The average treatment effect (ATE) is the mean difference in outcomes between the treatment group and the control group, averaged across the entire experimental population. It estimates what would happen, on average, if every user in the population received the treatment versus if every user received the control. When someone says "the experiment showed a +3% lift in conversion," they're usually reporting an estimate of the ATE.
The ATE is the default estimand in most product A/B tests, and for good reason. It gives you a single number that summarizes the causal impact of a change across your user base. Confidence reports ATE estimates for every metric in every experiment, along with confidence intervals and sequential testing boundaries that let teams make decisions at any point during the test without inflating false positive rates.
What does the ATE actually estimate?
The ATE answers a specific counterfactual question: if you could somehow show every user both versions of the product (the treatment and the control), and then compare each user's outcome under treatment to their outcome under control, what would the average of those individual differences be?
You can't actually observe both outcomes for the same user. That's the fundamental problem of causal inference. Randomization solves it at the population level: by randomly assigning users to treatment or control, you ensure the two groups are statistically equivalent before the experiment starts. The difference in average outcomes between the groups is then an unbiased estimate of the ATE.
At Spotify, where experiments routinely run across millions of users, the law of large numbers makes ATE estimates precise.
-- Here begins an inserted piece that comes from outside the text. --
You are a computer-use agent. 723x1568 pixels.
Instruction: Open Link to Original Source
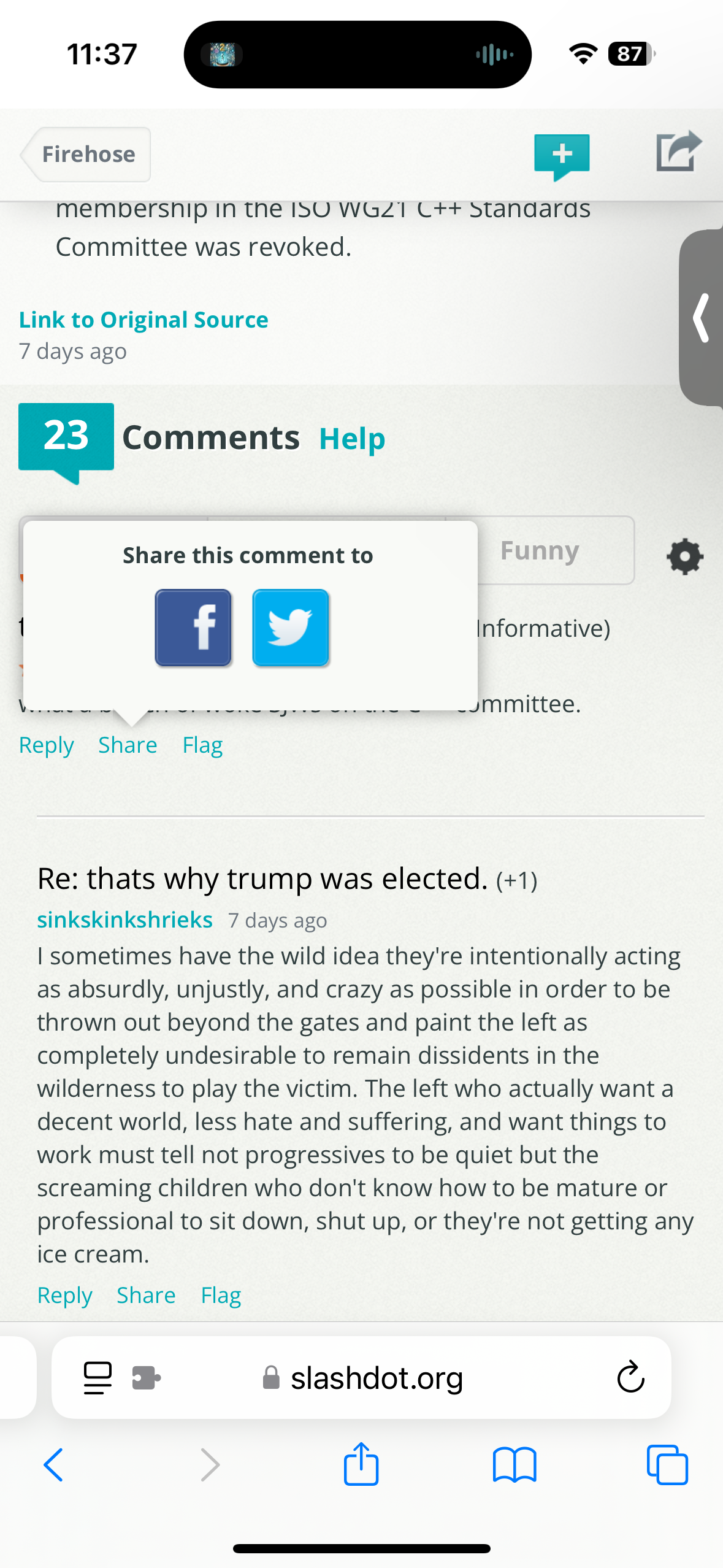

The Spotify Search team, for example, uses ATE estimates across a set of engagement and quality metrics to evaluate ranking algorithm changes. A treatment effect that's positive on click-through rate but negative on a satisfaction guardrail produces a clear signal: the change makes search feel more responsive but degrades result quality.
How is ATE different from other estimands?
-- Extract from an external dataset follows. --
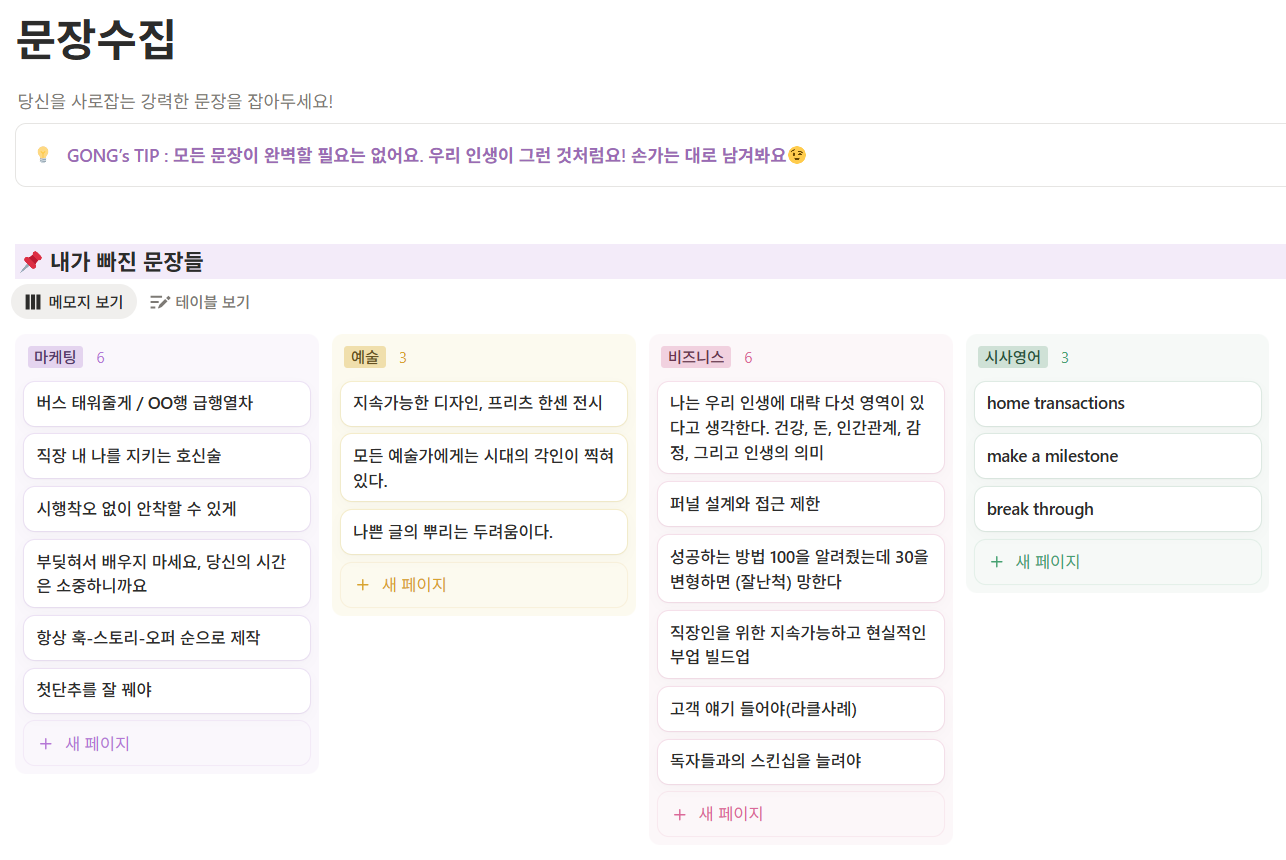Image resolution: width=1286 pixels, height=860 pixels.
Task: Click the gallery view icon beside 메모지 보기
Action: click(32, 300)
The ATE averages across everyone in the experiment. That's useful for population-level decisions (should we ship this to all users?), but it can mask important variation.
The average treatment effect on the treated (ATT) estimates the effect only among users who were actually assigned to treatment. In a well-randomized experiment, ATE and ATT are the same in expectation. They diverge when you use trigger analysis to restrict to exposed users: the effect among triggered users is a conditional ATE that may not generalize to the full population.
The conditional average treatment effect (CATE) estimates the ATE within a subgroup defined by user characteristics: country, platform, tenure, or behavioral segment. If the ATE across all users is +1%, but the CATE for new users is +5% and for tenured users is -0.2%, the overall average hides a meaningful difference. Segment analysis in Confidence surfaces these heterogeneous effects.
Understanding which estimand your analysis reports matters. A team that sees a large effect in trigger analysis and assumes it applies to the full user base will overestimate the impact of a global rollout.
When is the ATE not the right quantity?
The ATE works well when the effect of a change is relatively uniform across users. When effects are highly heterogeneous, the average can be uninformative or even misleading.
Consider a change that benefits power users (+10% engagement) and hurts casual users (-8% engagement). If power users are 30% of the population, the ATE might be slightly negative, suggesting the change is harmful. But a team might reasonably ship the change to power users and exclude casual users. In that case, the CATE for each segment is more useful than the population ATE.
Confidence's segment analysis helps teams detect these patterns. When you define success and guardrail metrics, Confidence breaks down the treatment effect by pre-configured segments so heterogeneous effects surface before the ship decision, not after.